#### TASK INSTRUCTIONS
[1] Decide whether each statement below agrees with the piece on OCRing old math, and answer yes or no, quoting the words of the piece that settle it.
(a) The author takes notes in Obsidian with the LaTeX Suite plugin.
(b) The author finds typing painful only after more than an hour.
(c) The author considers transcribing a single page troublesome.
[2] Carry on the piece about OCRing old math, starting after its final sentence.

#### PAGE
☆ ☆ ☆ ☆ ☆ ☆ ☆
OCRing Old Math: Do It Faster with olmOCR

Anyone working on translations and old math and science works will be familiar with spending hours typing up old documents, even if they're in readable scans that OCR should, in principle, be able to handle. The problem is of course the math and tables. Typing up the equations in LaTeX is a major hurdle, even if you use a snippets-based approach like Gilles Castille. I personally use Obsidian as a note-taking app, and the LaTeX Suite plugin, with some minor tweaks to the shortcuts, and I'm quite fast at this point. But seeing a dense page of multi-line equations (e.g. by Gauss) still makes me tense up a bit. Transcribing one page is no trouble, but 60 pages turns into a multi-week endeavor, and I'm limited by an issue with my ulnar nerves that makes typing for longer than 30 minutes quite painful. Needless to say, transcribing is a burden that I would very much like to lessen.
☆ ☆ ☆ ☆ ☆ ☆ ☆
#### INFORMATION PROVIDED

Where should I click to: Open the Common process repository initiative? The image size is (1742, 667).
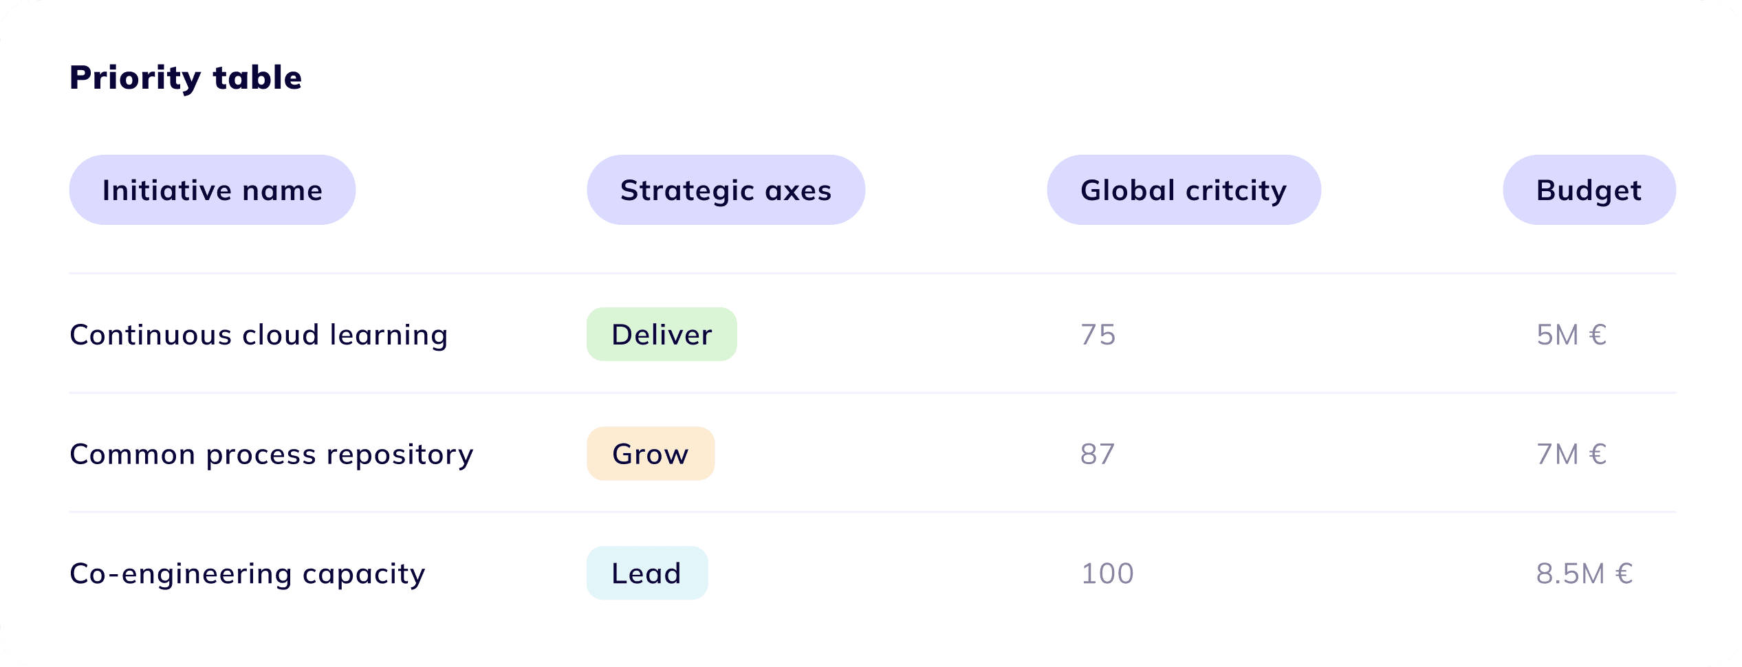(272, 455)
☆ ☆ ☆ ☆ ☆ ☆ ☆
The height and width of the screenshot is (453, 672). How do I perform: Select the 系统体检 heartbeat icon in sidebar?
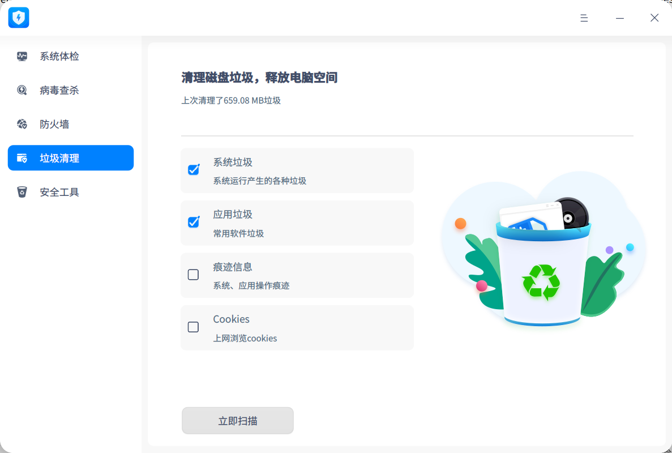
☆ ☆ ☆ ☆ ☆ ☆ ☆
#### RESPONSES PER TASK
[1]
(a) Yes: "I personally use Obsidian as a note-taking app, and the LaTeX Suite plugin"
(b) No: "makes typing for longer than 30 minutes quite painful"
(c) No: "Transcribing one page is no trouble"

[2]
Now I think I've cracked it, thanks to olmOCR. I tried it out on their web demo, and it seemed to handle the documents I fed it quite well. Proof-reading is obviously necessary, things are missed, but it is by far the most accurate OCR tool I've used, and it outputs to my preferred format, Markdown! But to make real use out of it, I'd have to leverage somebody else's hardware, because I don't have a fancy GPU or fast computer. Here's how I did it. 

How to Set Up olmOCR with DeepInfra

The README for olmOCR says:

Requirements:
  • Recent NVIDIA GPU (tested on RTX 4090, L40S, A100, H100) with at least 12 GB of GPU RAM
  • 30GB of free disk space
You will need to install poppler-utils and additional fonts for rendering PDF images.

As I mentioned, this is a non-starter for me. But they also mention that you can use an inference provider to run it remotely. That sounded like the right choice for me. Now, this comes with a lot of new terminology. What exactly is going on?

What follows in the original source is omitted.